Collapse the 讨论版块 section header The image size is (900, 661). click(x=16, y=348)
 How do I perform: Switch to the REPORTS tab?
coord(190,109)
────────────────
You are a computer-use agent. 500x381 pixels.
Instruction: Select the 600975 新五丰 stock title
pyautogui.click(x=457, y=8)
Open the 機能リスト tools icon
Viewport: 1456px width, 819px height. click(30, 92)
────────────────
Rewrite the records from the line containing "Collapse the 讨论版块" through the line containing "coord(190,109)", replacing "REPORTS" with "SETTINGS" and leaving everything else as it is. Give only those lines.

Collapse the 讨论版块 section header The image size is (900, 661). click(x=16, y=348)
 How do I perform: Switch to the SETTINGS tab?
coord(190,109)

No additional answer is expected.